Sun, Aug 14, 2005 - Page 2 News List

Two indicted for insider trading

INSIDE KNOWLEDGE Prosecutors charged the chairman of Shin Kong Financial and one other for selling shares in the firm ahead of a sharply revised earnings forecast


Shin Kong Financial Holding Co (新光金控) chairman Eugene Wu (吳東進) and Taishin Financial Holding Co (台新金控) supervisor Wu Tung-hsiung (吳統雄) were indicted Friday evening for insider trading by the Taipei Prosecutors' Office.

The office said the two sold more than 2,000 shares of Shin Kong Financial before the company publicly released its merger plan and revised downward its financial forecast.

Shin Kong Financial Holding Co is the nation's seventh-largest financial service group in terms of assets.
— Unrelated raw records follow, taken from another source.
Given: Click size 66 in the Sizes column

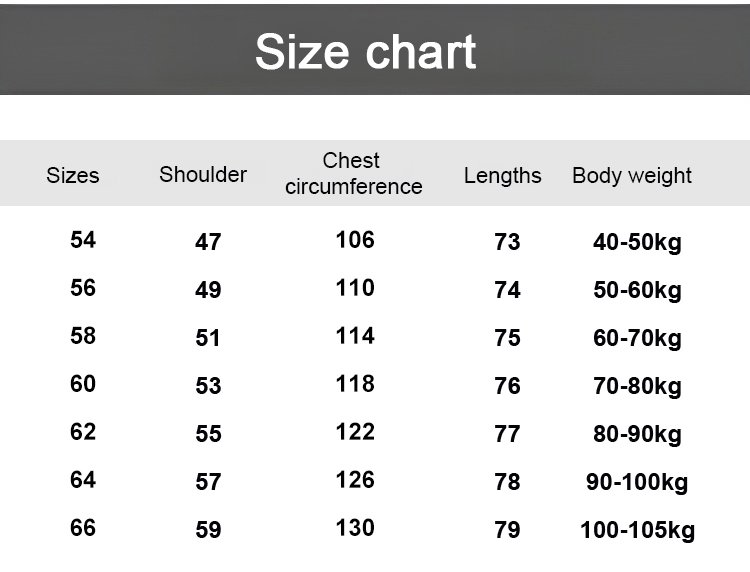Looking at the screenshot, I should [x=83, y=528].
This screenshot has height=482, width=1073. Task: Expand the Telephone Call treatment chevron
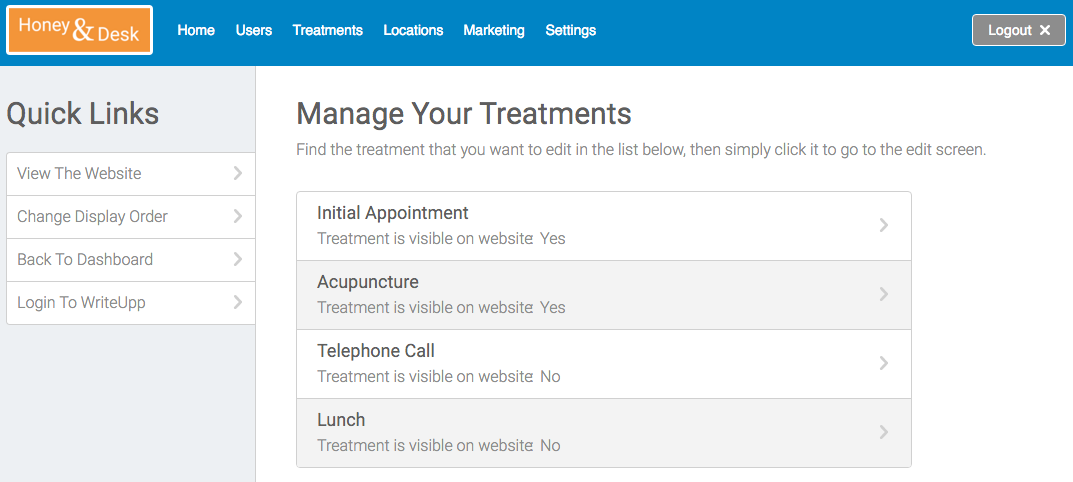point(883,363)
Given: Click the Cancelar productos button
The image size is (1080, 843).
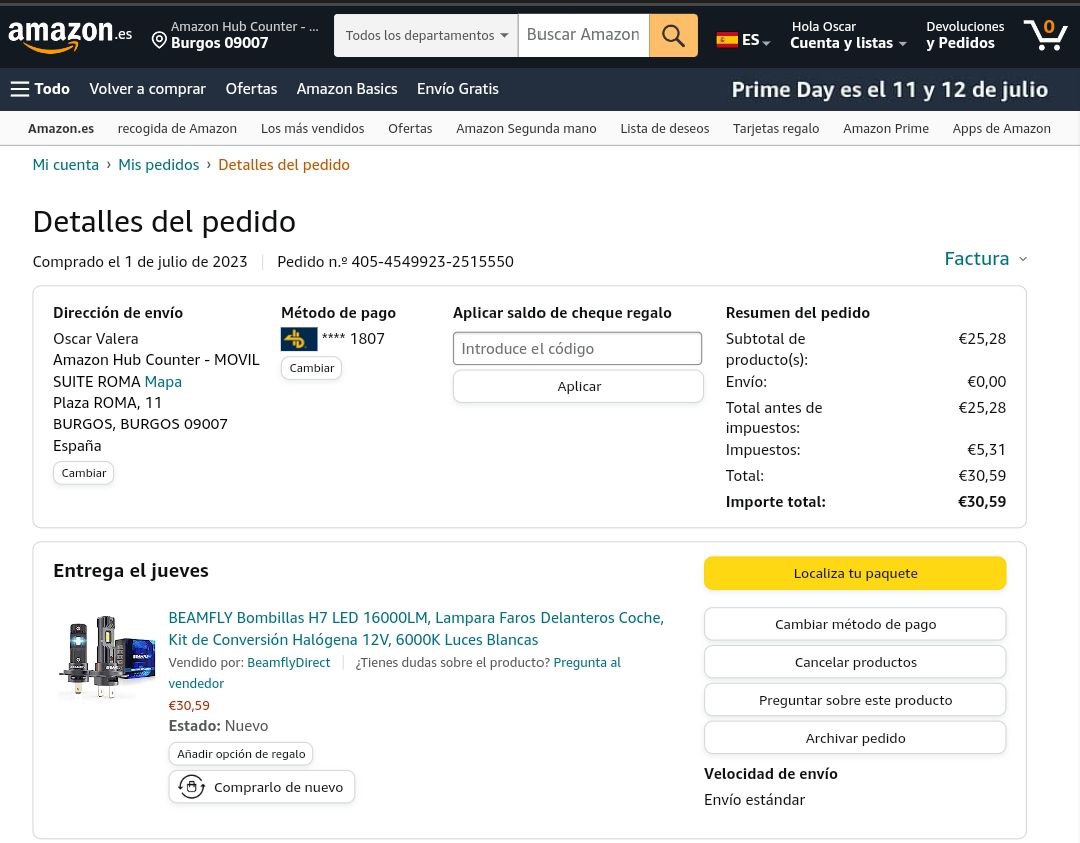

"The two Wus were indicted for violating the Securities Transaction Law (違反證券交易法), and the office recommended heavy sentences to the court," said Lin Pang-liang (林邦樑), a spokesman for the Taipei Prosecutor's Office.

Lin said that on June 25, 2002, Shin Kong Financial announced the nation's first merger plan between two financial holding companies -- Taishin Financial Holding Co and Shin Kong Financial Holding Co. Meanwhile, it also revised downward Shin Kong Financial's profit forecast for the year, from an initial NT$3.96 billion (US$124 million) gain to an after-tax loss of NT$8.82 billion.

Lin noted the two Wus knew that the announcement would hurt the company's share price. So on June 19 and June 20, Eugene Wu sold 1,510 Shin Kong Financial shares, and on June 13, Wu Tung-hsiung, at the time the Shin Kong Financial's advisor, borrowed 650 shares in the company.

Prosecutors say Eugene Wu then sold those shares through two companies. Although Wu denies the sale, the companies' staff has admitted selling the shares for Wu, Lin said.

Lin said the two Wus profited substantially from the share sales.

Prosecutors chose not to indict Taishin Financial's chairman Thomas Wu (吳東亮), Eugene Wu's younger brother, Shin Kong Financial's supervisor Huang He-cheng (黃和鎮) and three Taishin and Shin Kong's officials.

Lin said although the five sold more than 30,000 Shin Kong Financial shares just before June 25, 2002, there was no evidence proving that they had inside information. In particular, prosecutors said that although Thomas Wu and the others likely knew about the merger plan, there's no evidence proving that they knew that Shin Kong's earnings outlook would be revised sharply downward.

The merger plan was scrapped eight days later. Taishin Financial's Thomas Wu decided to nix the deal primarily because of Shin Kong Financial's revision of its earnings forecast, which caused Taishin to lose confidence in Shin Kong Financial's financial situation.